Onto your Sky sub dd for the period I think.


----------



## aoc (19 Aug 2008)

i know the games get charged onto your phone bill, my daughter let rip one month and it was € 30!!! - wondering was it the same for a movie


----------



## ACA (19 Aug 2008)

The movie gets added on to your Sky bill.
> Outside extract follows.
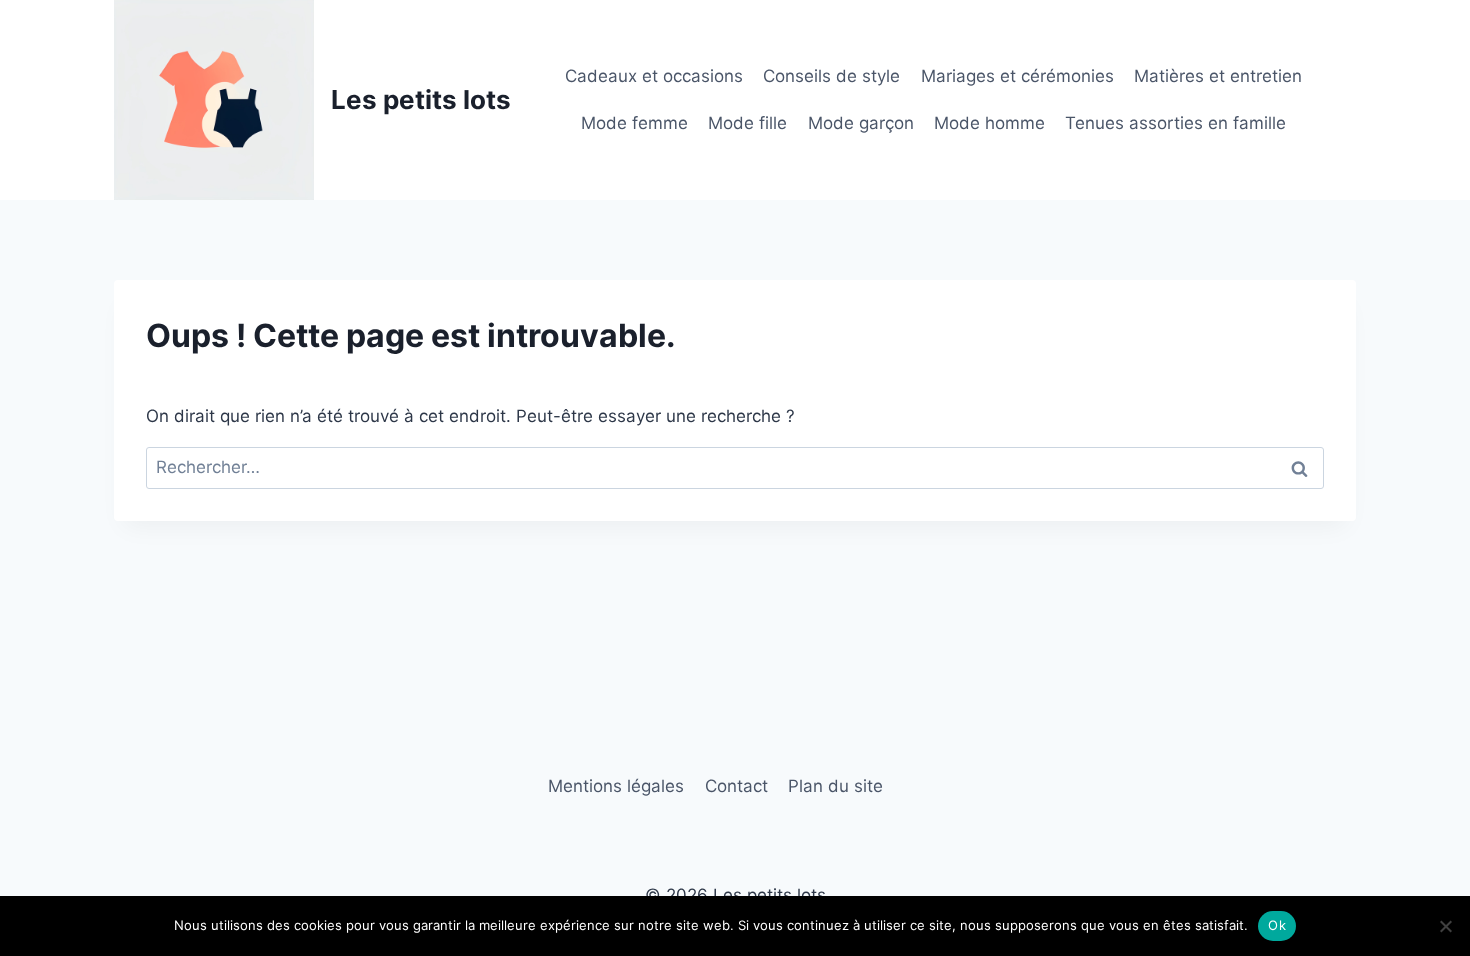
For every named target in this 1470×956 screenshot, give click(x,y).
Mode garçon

If you record it and don't watch it within a timeframe, on Sky +, then it gets deleted and you don't get charged.


----------



## gipimann (19 Aug 2008)

There's an extra charge - think it's €1 - if you order the Sky Box Office movie by telephone (i.e. phoning up to speak to a real person) instead of via the sky decoder.


----------



## Dubliner28 (1 Dec 2008)

Hi lads,

After I pay for a movie €5.75 can i record this to the box and watch it over and over free of charge or Can you record movies on box office on Sky +


----------



## Cahir (1 Dec 2008)

The movie deletes itself after a certain length of time.  I think it's around 24 hours.


----------



## Dubliner28 (1 Dec 2008)

So theres no real point then
Thats grand 
Thanks for your help


----------



## Dubliner28 (1 Dec 2008)

gipimann said:


> There's an extra charge - think it's €1 - if you order the Sky Box Office movie by telephone (i.e. phoning up to speak to a real person) instead of via the sky decoder.


 
It doesnt give me a choice to enter pin or not 
I have to ring up Sky 
Only have it a few days is this to activate it ??


----------



## Dubliner28 (1 Dec 2008)

Also guys Im new on here and new to Sky 
I taught you got free movie channels for a month or has this stopped?
I have a few movie channels film4 etc etc Do i need to ring them up to cancel as this happened a friend and she was charged for movies channels she never subscribed too.They said you must cancel after a month as we give you sample channels.


----------



## tara83 (1 Dec 2008)

Dubliner28 said:


> Also guys Im new on here and new to Sky
> I taught you got free movie channels for a month or has this stopped?
> I have a few movie channels film4 etc etc Do i need to ring them up to cancel as this happened a friend and she was charged for movies channels she never subscribed too.They said you must cancel after a month as we give you sample channels.


 
You will get a few free movie channels - film 4, true movies, TCM without subscribing to any movies.  You have to pay for any of the movie channels that have Sky at the start of their name - skyclassics etc.  Never hear of getting them for free for a month but check with Sky just in case


----------



## Dubliner28 (3 Dec 2008)

So I dont have to pay for Film 4 TCM etc etc ..
I asked the question and they said it was a speical offer at the time and they now do M&S vouchers


----------